::: Supplied records :::

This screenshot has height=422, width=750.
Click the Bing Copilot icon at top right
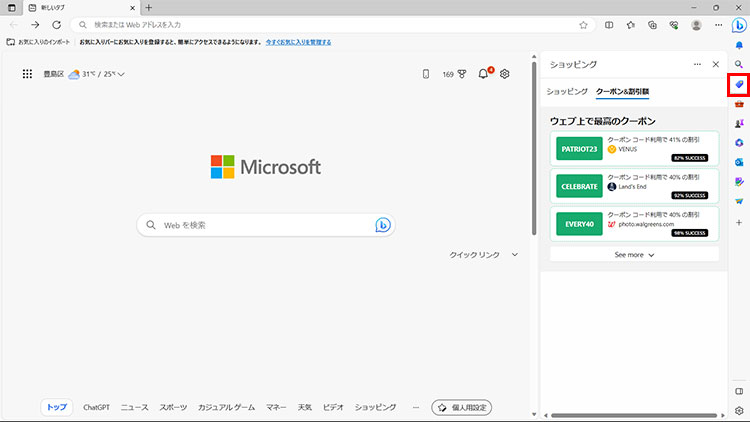click(x=738, y=25)
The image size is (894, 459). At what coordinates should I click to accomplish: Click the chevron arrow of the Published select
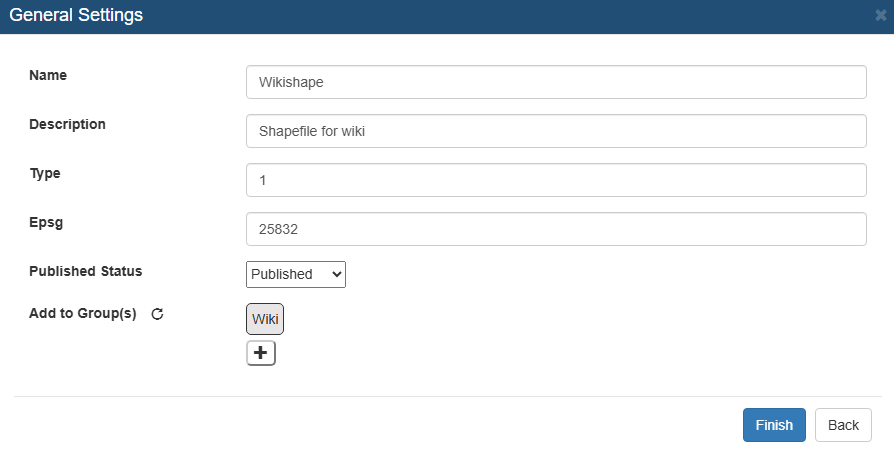pyautogui.click(x=336, y=274)
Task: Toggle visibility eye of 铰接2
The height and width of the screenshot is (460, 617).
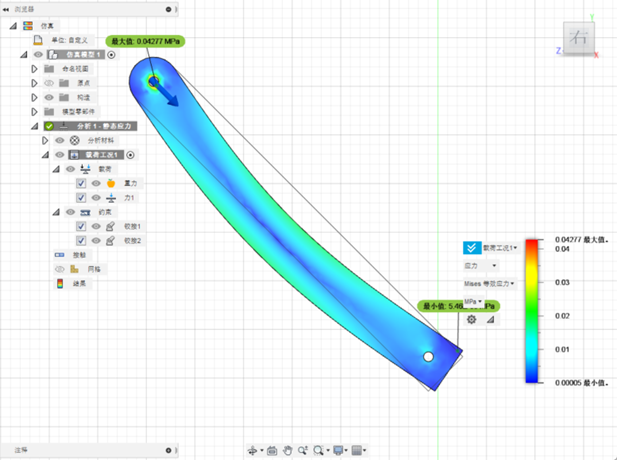Action: [x=96, y=241]
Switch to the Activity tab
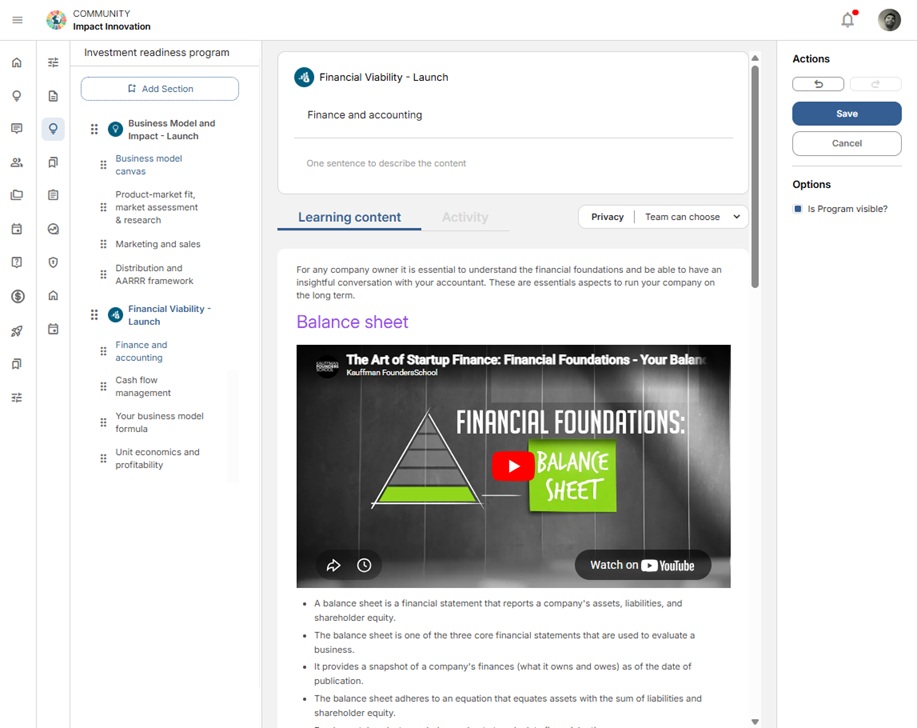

:::

§ **Activity**
Without the pictures, transcribe the lines from the one containing "The height and" through the end of the data, exactly and only those.

§ **Response**
The height and width of the screenshot is (460, 617).
Action: [x=96, y=241]
Switch to the Activity tab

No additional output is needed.